Dans l’album Vienne avant la nuit, que Robert Bober a tiré du film du même nom, il cite cette phrase inoubliable du prologue de La Ronde, nouvelle d’Arthur Schnitzler adaptée au cinéma par Max Ophüls: «1900: nous sommes dans le Passé. J’adore le Passé. C’est tellement plus reposant que le Présent! Et tellement plus sûr que l’Avenir!» Cette déclaration d’amour au Passé – et donc à la Mémoire – pourrait être inscrite en exergue de Par instants, la vie n’est pas sûre, le nouvel ouvrage que Robert Bober a publié en automne.

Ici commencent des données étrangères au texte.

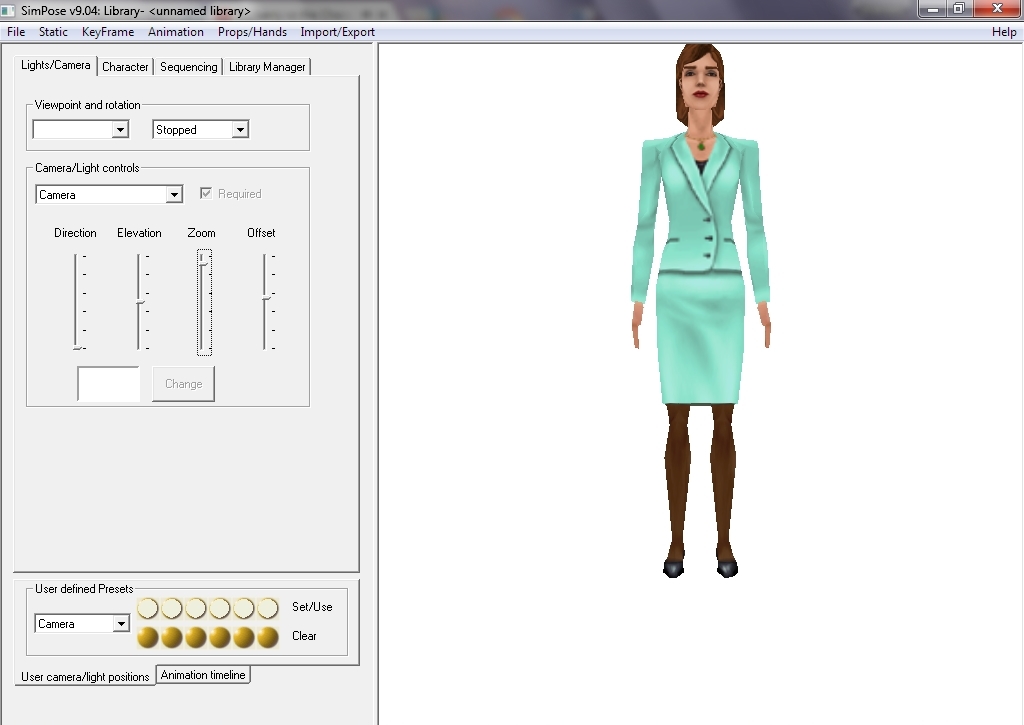Click the second pale Set/Use preset circle
The height and width of the screenshot is (725, 1024).
click(x=172, y=608)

«Chacun de mes livres est en lien avec les autres; chaque livre porte en lui la mémoire des livres précédents», confie-t-il. «Le monde a une faculté d’oubli terrifiante», dit-il encore et c’est peut-être pourquoi, dans ses films comme dans ses livres, le parfum qui domine est celui des hommes et de leur vie, de leur milieu, des gestes, des mots, des mets, des métiers, des prières – de toutes les choses concrètes qui rassemblent les êtres humains entre eux, pour lesquels Robert Bober, on le sent, nourrit une profonde affection.